Goal of the exercise
Starting with the line that contains "835x551 pixels.", repeat exactly every line through the last one in the records below, and leave out the pictures.

Source material
>>>>>
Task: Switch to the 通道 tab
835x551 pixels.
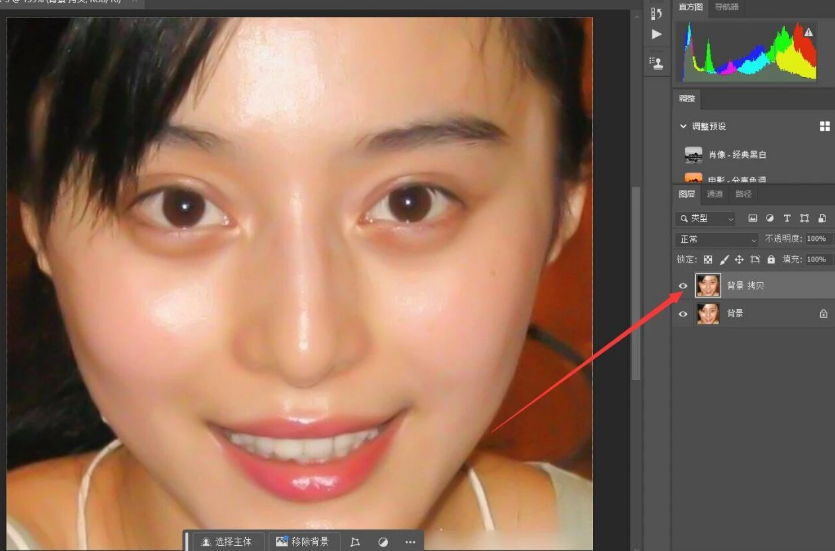Action: click(x=714, y=194)
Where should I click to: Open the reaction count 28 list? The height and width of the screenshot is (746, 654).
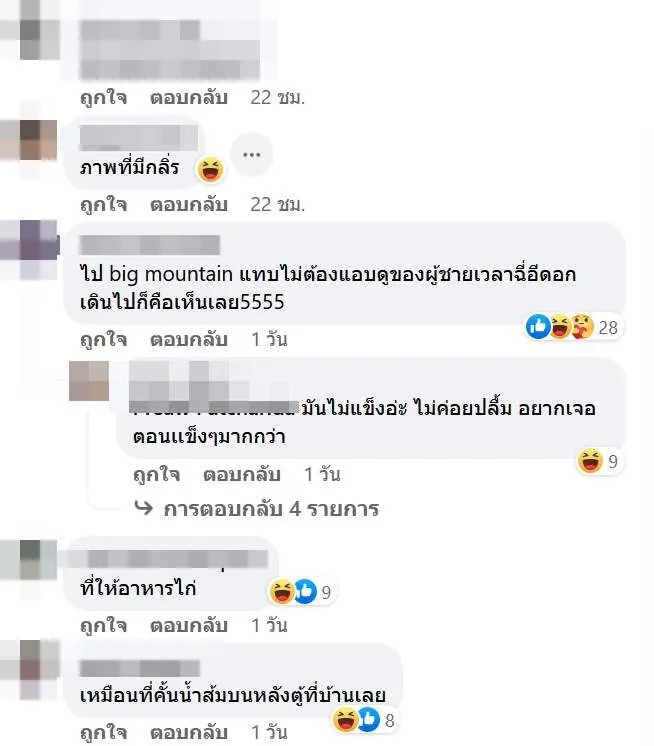[608, 327]
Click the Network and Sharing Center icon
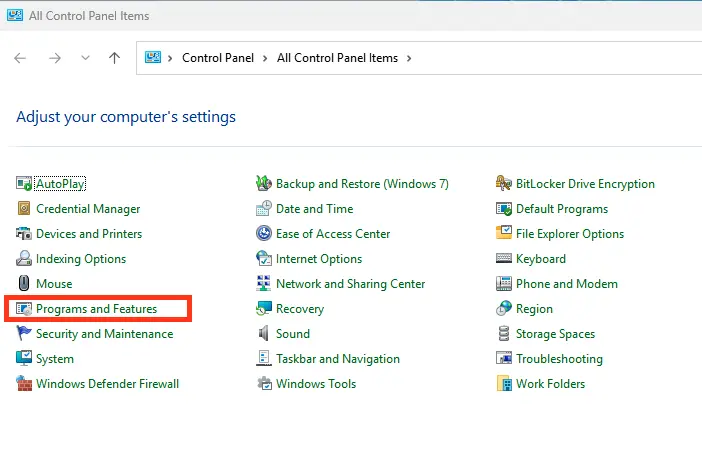The height and width of the screenshot is (472, 702). [264, 284]
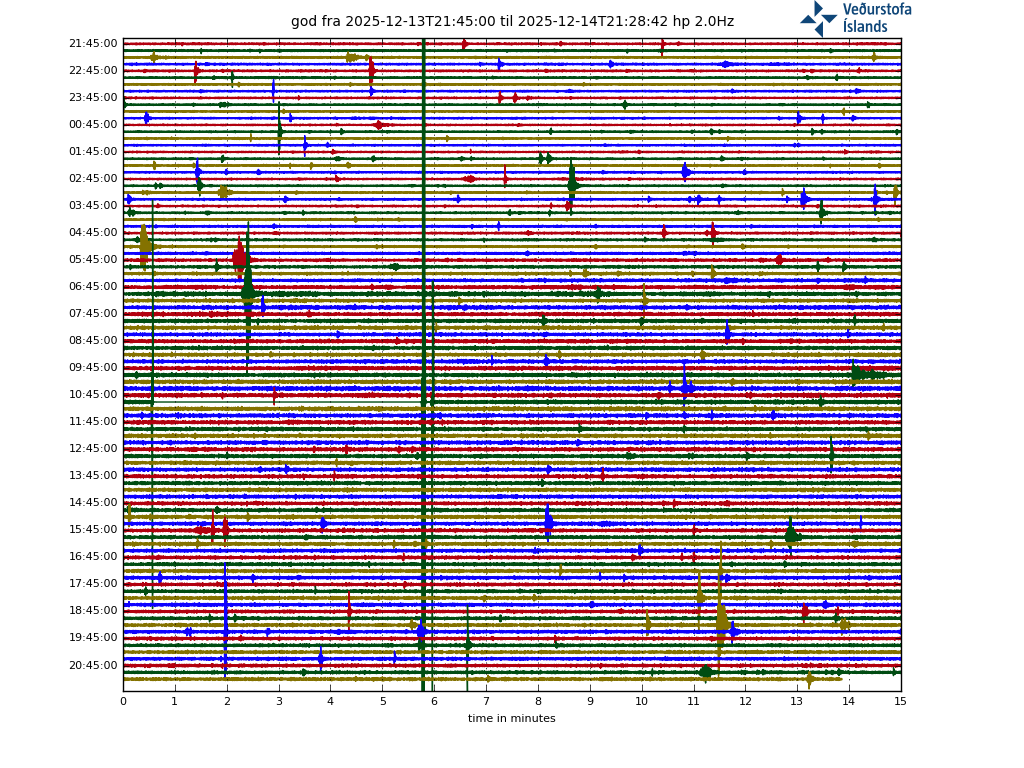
<<<<<
Written reply
835x551 pixels.
Action: click(x=714, y=194)
Where should I click to: Open the reaction count 28 list? The height and width of the screenshot is (746, 654).
[608, 327]
Click the Network and Sharing Center icon
The height and width of the screenshot is (472, 702). [264, 284]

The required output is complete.